[plt-scheme] Parameters and Eventspaces Question

From: Doug Williams (m.douglas.williams at gmail.com)
Date: Tue Oct 28 14:41:08 EDT 2008

I am trying to create a parameter, current-frame, that allows me to access
the 'current frame' in a multiple frame environment.  In this case, the
'current frame' is the one under which the user initiated the action which
has caused a particular function to run.  A very simple example might be as
follows:

#lang scheme/gui

(define current-frame
  (make-parameter #f))

(define my-frame%
  (class frame%
    (super-instantiate ())
    (field (text-field
            (instantiate text-field%
              ("Press test button to update:" this))))
    (instantiate button%
      ("Clear" this)
      (callback
       (lambda (b e)
         (send text-field set-value ""))))
    (instantiate button%
      ("Test" this)
      (callback
       (lambda (b e)
         (update-text-field))))))

(define (update-text-field)
  (send (get-field text-field (current-frame))
        set-value (send (current-frame) get-label)))

The update-text-field function will set the value of the text-field field in
the 'current frame' to the label of the 'current frame'.  When
update-text-field is invoked, I want the value of the current-frame
parameter to be the frame where the user clicked the Test button.  So, the
behavior I want is for the text-field in the frame in which the Test button
is clicked to be updated with the label of that frame. [Yes, in this case it
would be easy to just pass the frame to update-text-field or any of several
other trivial solutions.  But, bear with me.]
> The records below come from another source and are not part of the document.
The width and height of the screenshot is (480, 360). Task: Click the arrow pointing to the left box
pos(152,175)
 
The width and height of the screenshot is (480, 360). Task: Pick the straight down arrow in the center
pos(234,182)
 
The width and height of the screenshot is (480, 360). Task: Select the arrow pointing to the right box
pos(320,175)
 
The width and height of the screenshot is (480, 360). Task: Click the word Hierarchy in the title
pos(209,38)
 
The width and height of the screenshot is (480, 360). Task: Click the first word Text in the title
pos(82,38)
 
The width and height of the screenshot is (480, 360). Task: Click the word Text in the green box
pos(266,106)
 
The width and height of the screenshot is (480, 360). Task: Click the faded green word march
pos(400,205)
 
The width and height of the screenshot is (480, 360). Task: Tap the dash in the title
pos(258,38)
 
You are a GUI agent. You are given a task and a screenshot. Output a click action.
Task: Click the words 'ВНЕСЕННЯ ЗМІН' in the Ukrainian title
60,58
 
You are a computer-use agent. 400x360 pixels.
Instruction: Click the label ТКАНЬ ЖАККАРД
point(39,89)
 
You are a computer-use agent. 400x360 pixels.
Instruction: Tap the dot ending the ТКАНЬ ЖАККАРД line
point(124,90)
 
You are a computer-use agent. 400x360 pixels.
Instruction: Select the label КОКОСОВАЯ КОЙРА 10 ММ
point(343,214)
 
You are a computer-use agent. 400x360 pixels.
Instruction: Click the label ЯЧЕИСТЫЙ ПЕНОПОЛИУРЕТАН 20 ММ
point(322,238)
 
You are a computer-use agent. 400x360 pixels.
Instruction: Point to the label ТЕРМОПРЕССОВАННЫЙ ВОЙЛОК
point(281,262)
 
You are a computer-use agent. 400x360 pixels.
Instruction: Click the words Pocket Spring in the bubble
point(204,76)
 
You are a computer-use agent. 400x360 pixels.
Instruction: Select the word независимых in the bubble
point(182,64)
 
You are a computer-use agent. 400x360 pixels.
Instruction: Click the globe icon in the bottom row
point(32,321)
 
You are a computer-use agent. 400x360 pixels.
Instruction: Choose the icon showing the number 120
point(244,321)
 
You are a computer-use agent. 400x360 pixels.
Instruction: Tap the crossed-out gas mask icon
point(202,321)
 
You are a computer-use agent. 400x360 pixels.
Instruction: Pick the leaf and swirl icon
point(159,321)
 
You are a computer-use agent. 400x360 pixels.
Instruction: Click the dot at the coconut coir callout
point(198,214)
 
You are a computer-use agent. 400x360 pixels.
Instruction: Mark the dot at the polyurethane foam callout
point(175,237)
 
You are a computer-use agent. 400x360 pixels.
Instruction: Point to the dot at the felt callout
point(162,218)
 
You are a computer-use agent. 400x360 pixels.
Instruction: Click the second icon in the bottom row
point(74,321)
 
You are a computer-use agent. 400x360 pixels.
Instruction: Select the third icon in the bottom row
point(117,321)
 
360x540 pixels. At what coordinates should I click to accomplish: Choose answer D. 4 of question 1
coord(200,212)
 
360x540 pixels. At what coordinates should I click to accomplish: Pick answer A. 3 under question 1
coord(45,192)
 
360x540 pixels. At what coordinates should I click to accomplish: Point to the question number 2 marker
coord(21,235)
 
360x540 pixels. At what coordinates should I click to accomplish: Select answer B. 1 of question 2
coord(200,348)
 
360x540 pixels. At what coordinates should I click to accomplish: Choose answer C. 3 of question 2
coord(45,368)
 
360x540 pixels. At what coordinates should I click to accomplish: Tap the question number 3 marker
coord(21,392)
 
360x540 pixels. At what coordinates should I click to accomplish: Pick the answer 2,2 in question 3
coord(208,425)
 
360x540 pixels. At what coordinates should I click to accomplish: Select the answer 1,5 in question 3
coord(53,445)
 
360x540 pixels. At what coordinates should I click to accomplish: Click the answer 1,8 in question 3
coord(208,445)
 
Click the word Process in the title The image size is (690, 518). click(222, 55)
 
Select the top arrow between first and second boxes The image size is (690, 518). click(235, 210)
I have tried various combinations of parameterize and current-frame, with no
success.  For example:

(parameterize ((current-frame (instantiate my-frame%
                                ("Frame 1"))))
  (send (current-frame) show #t)
  (update-text-field))

(parameterize ((current-eventspace (make-eventspace)))
  (parameterize ((current-frame (instantiate my-frame%
                                  ("Frame 2"))))
    (send (current-frame) show #t)
    (update-text-field)))

(parameterize ((current-eventspace (make-eventspace)))
  (let ((frame-3 (instantiate my-frame%
                   ("Frame 3"))))
    (current-frame frame-3)
    (send (current-frame) show #t)
    (update-text-field)))

(let ((frame-4 (instantiate my-frame%
                 ("Frame 4"))))
  (current-frame frame-4)
  (send (current-frame) show #t)
  (update-text-field))

(let ((frame-5 (instantiate my-frame%
                 ("Frame 5"))))
  (current-frame frame-5)
  (send (current-frame) show #t)
  (update-text-field))

If you evaluate all of these, then Frame 1, Frame 4, and Frame 5 all share a
common eventspace.  Clicking the Test button on any of them will result in
"Frame 5" being written in the text-field in Frame 5.  Clicking the Text
button on either Frame 2 or Frame 3, which should be running in their own
eventspaces, both give an error "get-field: expected an object, got #f".  In
all cases, the hard-coded calls to update-text-field that are lexically
within the scope (and eventspace) that instantiated the frame work as
expected.

I assume the problem is with my mental model of parameters and eventspaces.
I had assumed that each eventspace would have, in addition to its event
queues, etc,  its own execution thread, and copies of any parameters.  Since
it allows me to parameterize or set the current-frame in a new eventspace, I
assume the eventspace 'knows about' my current-frame parameter.  What I
don't understand is why a call to update-text-field by a frame that I think
is running under 'new' eventspace doesn't get a value for the current-frame
parameter.  So, I understand the behavior of Frames 1, 4, and 5 - or at
least they fit my (probably flawed) mental model.  But, I don't understand
the behavior of Frames 2 and 3, which seems like they would work if my
mental model were correct.

I tried to use get-top-level-focus-window, but it doesn't work in my case.
This is an analysis application where some functions are very long running
and the focus window at the time something is running isn't necessarily what
I was thinking of as the 'current frame'.

As an aside, I am basically trying to the replicate the functionality of the
*application-frame* (dynamically-scoped) global variable in CLIM.